Secondly, the paper also conducted experiments by enabling the prefetcher to prefetch across 4KB page boundaries
when the page size allows with pattern information still maintained at 4KB granularity. The result shows that
extra benefits can be gained on most workloads due to the increased opportunity exposed.
Lastly, the paper modified the prefetcher design to store pattern information at 2MB granularity whenever the page
size allows. Results show further improvement for most workloads, due to (1) less metadata is needed
to track pattern information; and (2) patterns that cross 4KB page boundaries can be discovered as they can now be
mapped to the same entry.
All the above three observations support the claim that prefetching at larger page granularity can potentially help
with performance.
Based on these observations, the paper proposes Page-Size Propagation Module (PPM) to leverage the opportunity of prefetching across 4KB page boundaries. The PPM design assumes a hardware spatial prefetcher located at the L2 data cache.
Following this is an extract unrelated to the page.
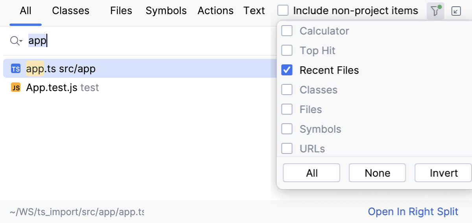This screenshot has width=472, height=223.
Task: Click into the search input field
Action: click(x=149, y=41)
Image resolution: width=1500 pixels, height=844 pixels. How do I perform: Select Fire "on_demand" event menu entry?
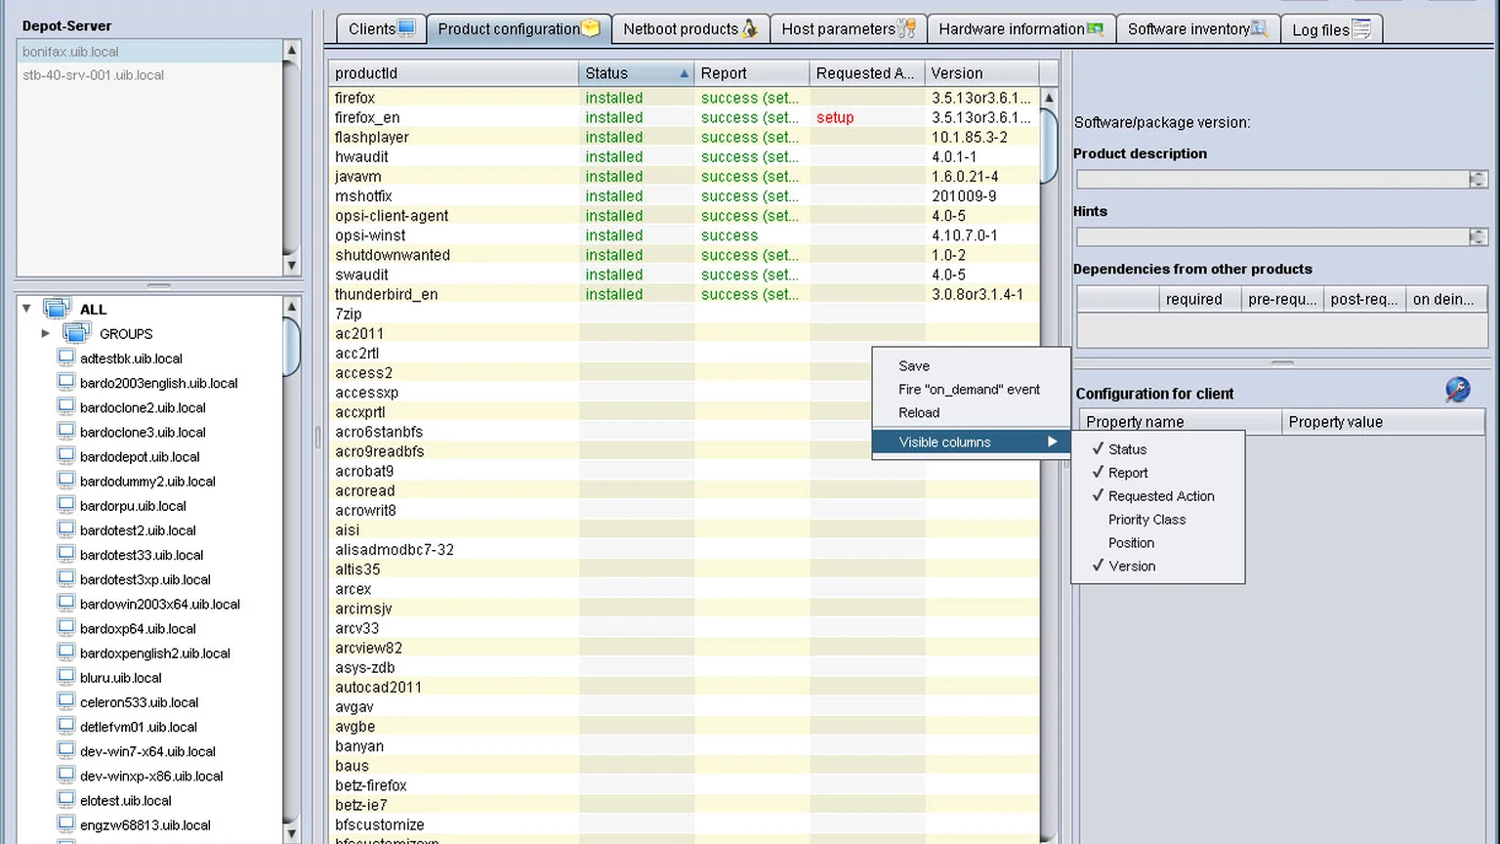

The design itself, however, is not restricted to L2 prefetchers. In addition, the PPM design is compatible with most prefetchers, but in the paper, it is assumed that pattern information is tracked by a hardware table that is indexed with the lower bits of the page address (the exact bits to be selected depending on the page size). The most critical goal of PPM is to propagate the page size information from the MMU to the prefetcher. To achieve this goal, PPM adds an extra bit to the L1 MSHR that stores page size information, with a zero bit indicating that the cache miss occurs on a regular 4KB page, and a one bit indicating that it occurs on a 2MB page. More page sizes can be supported by adding extra bits into the MSHR. With the extra bit added, when the MMU performs an address translation on a memory access, it also sends the page size information to the L1 cache controller. If the memory access misses the L1 cache, the extra bit is then inserted into the MSHR, and then passed to the L2 cache. On receiving the access request, the prefetcher will then use the page address to index into the hardware table that stores pattern information. The bits are selected based on the value of the bit.
While the above naive approach works well in some cases, the authors have also noted that prefetching at 2MB granularity is not always desired, as it can sometimes decrease performance. To address this problem, PPM also leverages a technique called set dueling to select the proper page granularity when both are available. The mechanism works as follows. PPM adds a saturating counter of three bits whose highest bit is used to select the prefetching size. A smaller number of sets in the L2 cache are dedicated to 4KB and 2MB pages statically, i.e., accesses that hit these sets will always trigger prefetching (if any) in the corresponding granularity. When a prefetched block is hit by an access (marked with a per-block bit), the saturating counter is incremented by one, if the block is in the 4KB sets, and decremented by one, if otherwise. Accesses to the rest of the sets will then use the highest bit of the saturating counter to determine the page size if both sizes are available.